Ideato da Sterlin Harjo e
Taika Waititi, e realizzato da nativi americani, dal cast alla troupe, Reservation Dogs (di FX on Hulu, in
Italia su Star di Disney+), come nessun’altra serie ci mostra una cultura fiera
e antica relegata ai margini. I “Cani della Riserva” sono quattro ragazzi
adolescenti che vivono in una riserva indiana dell'Oklahoma – sono consapevole
che dire “indiano” non è considerato politicamente corretto, ma lo faccio solo
nella misura in cui i personaggi si definiscono tali, cosa che mi ha sorpreso. Le
scene sono girate interamente nella Nazione Muscogee, e quelle terre da cui
sono stati de facto espropriati sono parte dell’identità e si respirano nella
loro autenticità.
Bear (D'Pharaoh
Woon-A-Tai), Willie Jack (Paulina Alexis), Cheese (Lane Factor), ed Elora (Devery
Jacobs) sognano la California, con l’idea di seguire il miraggio di lasciarsi alle
spalle la realtà in cui vivono, che vedono come una “discarica”. Un loro comune
amico, Daniel, prematuramente scomparso, ha messo loro in testa quest’idea e
loro cercano alla meno peggio, anche con atti non proprio legali, di mettere
insieme la somma che serve loro per partire. Poi però vogliono essere brave
persone, sono teen-agers che stanno cercando di capire chi sono e che ruolo
hanno nel mondo. Sono apparentemente duri, ma un po’ persi e in cerca di direzione, in
lotta con una banda rivale, gli NDN Mafia.
Se questa premessa è il
motore che li muove, narrativamente però quella è solo una scusa per incursioni
nella vita di queste persone, gettate a lato e schiacciate dagli eventi del
passato, ma con una storia e un’umanità che qui palpita a ogni passaggio, con
un senso di comunità e di legami forti, oltre le apparenze.
C’è un’atmosfera indie, quasi
documentaristica, disinteressata all’essere vista, umoristica ma appena appena,
senza forzature, con qualche incursione nel sovrannaturale, con Bear che ha una
sorta di visioni del suo spirito guida, William "Spirit" Knifeman (Dallas
Goldtooth), un buffo antenato a cavallo che gli dispensa perle di saggezza o
forse, meglio, con la sensazione che vita fisica e spirituale non sono così
impermeabili come pragmaticamente finiamo per credere.

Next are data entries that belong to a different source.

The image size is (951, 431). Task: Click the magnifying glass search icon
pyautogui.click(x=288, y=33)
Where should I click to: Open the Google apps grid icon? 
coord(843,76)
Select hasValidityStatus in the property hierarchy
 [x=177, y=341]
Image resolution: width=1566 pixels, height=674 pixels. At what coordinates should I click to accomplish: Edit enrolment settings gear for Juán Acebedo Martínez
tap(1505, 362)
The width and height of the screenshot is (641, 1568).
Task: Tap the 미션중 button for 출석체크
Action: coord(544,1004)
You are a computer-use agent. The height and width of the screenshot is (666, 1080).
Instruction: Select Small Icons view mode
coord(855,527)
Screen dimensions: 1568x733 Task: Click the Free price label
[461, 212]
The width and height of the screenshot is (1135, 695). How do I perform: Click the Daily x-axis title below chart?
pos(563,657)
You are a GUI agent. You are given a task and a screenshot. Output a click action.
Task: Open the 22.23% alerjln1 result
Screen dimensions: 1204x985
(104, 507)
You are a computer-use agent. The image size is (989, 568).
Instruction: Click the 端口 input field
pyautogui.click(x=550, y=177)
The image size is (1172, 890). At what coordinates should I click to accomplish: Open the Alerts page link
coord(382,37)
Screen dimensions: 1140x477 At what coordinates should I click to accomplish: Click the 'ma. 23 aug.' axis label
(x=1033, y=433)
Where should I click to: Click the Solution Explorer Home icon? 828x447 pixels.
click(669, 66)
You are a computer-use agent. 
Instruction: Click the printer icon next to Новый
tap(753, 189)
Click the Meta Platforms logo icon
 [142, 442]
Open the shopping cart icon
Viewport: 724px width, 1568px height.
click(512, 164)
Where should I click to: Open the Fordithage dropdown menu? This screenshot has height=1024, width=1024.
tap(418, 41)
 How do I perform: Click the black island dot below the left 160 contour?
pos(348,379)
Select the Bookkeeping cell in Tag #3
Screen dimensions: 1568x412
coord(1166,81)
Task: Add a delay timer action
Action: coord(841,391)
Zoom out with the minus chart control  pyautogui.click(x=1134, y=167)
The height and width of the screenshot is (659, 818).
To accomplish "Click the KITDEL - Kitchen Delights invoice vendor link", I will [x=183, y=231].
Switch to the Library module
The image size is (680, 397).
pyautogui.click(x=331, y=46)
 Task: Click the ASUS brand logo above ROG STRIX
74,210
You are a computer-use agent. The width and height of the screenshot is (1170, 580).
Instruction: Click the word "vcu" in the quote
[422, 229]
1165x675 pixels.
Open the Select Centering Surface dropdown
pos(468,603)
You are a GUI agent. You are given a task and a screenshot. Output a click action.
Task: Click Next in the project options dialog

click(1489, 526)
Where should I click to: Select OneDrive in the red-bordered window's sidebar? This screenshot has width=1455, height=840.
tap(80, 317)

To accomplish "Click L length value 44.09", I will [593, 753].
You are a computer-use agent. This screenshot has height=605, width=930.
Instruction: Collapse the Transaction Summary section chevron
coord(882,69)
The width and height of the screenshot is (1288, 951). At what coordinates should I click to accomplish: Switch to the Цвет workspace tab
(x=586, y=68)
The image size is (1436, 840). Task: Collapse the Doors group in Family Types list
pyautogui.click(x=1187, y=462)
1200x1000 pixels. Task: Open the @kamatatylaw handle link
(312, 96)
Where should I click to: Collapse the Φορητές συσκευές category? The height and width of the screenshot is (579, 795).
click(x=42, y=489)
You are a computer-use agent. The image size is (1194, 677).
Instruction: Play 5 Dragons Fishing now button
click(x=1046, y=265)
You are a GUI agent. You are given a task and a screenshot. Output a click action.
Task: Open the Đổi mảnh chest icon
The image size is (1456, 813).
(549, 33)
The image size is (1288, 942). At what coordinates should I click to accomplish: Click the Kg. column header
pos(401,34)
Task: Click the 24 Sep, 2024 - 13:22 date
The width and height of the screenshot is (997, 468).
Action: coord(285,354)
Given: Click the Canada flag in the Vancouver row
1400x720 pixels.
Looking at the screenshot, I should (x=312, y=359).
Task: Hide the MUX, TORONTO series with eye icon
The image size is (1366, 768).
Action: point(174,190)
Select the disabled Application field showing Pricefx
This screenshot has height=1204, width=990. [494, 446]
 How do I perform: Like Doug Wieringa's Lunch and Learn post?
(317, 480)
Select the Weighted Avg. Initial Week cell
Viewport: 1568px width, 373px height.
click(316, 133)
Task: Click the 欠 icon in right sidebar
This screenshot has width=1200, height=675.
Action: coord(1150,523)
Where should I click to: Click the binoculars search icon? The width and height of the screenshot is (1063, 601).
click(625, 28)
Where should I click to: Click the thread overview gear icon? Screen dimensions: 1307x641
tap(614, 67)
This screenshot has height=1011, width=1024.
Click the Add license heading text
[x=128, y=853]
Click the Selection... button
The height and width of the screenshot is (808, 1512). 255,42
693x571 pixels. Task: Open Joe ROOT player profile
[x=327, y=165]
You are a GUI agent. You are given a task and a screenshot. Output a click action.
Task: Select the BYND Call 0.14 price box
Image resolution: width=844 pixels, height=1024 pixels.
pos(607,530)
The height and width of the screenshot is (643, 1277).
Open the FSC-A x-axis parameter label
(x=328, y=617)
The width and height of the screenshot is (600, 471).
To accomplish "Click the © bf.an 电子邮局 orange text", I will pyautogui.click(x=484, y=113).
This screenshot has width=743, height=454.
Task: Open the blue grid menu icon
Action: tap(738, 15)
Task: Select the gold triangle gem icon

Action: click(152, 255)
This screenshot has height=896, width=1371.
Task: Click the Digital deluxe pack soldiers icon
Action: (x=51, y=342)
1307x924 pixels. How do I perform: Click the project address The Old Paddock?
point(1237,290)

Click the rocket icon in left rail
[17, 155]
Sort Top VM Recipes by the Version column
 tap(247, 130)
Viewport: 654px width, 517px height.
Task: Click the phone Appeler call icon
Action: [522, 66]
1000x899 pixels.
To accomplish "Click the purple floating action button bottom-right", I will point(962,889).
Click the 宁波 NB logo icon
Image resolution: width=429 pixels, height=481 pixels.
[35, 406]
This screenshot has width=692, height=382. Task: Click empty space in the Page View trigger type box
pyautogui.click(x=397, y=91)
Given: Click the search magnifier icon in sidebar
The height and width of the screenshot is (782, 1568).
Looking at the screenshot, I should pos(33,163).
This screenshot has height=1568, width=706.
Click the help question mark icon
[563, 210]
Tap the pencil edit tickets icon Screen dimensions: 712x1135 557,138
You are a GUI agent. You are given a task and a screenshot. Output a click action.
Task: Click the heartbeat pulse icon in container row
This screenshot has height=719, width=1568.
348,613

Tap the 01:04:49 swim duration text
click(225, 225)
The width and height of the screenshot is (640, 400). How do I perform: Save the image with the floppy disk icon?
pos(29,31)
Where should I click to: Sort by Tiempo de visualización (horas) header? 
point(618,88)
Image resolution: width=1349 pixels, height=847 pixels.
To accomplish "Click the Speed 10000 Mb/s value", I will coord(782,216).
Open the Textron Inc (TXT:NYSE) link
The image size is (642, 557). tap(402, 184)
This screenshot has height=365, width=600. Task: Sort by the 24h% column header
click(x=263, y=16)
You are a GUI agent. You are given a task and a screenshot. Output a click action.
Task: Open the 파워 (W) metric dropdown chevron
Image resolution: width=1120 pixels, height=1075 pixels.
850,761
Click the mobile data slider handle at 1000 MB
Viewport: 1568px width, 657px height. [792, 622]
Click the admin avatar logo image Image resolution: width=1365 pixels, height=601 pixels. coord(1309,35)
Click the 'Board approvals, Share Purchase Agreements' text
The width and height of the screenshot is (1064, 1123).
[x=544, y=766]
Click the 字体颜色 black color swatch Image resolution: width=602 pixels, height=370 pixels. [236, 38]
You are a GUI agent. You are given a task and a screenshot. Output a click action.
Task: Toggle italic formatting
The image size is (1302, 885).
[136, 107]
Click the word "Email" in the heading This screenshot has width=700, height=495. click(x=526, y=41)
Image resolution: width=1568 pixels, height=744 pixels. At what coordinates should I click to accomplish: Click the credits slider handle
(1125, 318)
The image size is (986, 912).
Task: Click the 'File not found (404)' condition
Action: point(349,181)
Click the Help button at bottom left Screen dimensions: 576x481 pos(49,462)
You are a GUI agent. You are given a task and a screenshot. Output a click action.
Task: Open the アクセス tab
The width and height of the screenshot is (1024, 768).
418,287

Le storie non si concentrano solo sui ragazzi, ma sugli adulti che li circondano e che fanno loro da mentore – l’ufficiale Big (Zahn McClarnon), lo zio Brownie (Gary Famer), mamma Rita (Sarah Podemski), papà Leon (Jon Proudstar) - consapevoli di avere una tradizione forte da tramandare alle nuove generazioni, e una cultura solida, nonostante il disfacimento circostante, dove la superficie racconta il dolore del trauma generazionale della sconfitta indigena. Ne emergono ritratti poetici e intensi che lasciano una sensazione dolce di appartenenza e di resilienza. E se i ragazzi di sentono in trappola e vogliono fuggire, imparano a vedere i motivi per restare e per essere fieri delle proprie radici e della propria identità.
Negli Stati Uniti la seconda stagione debutta il 3 agosto.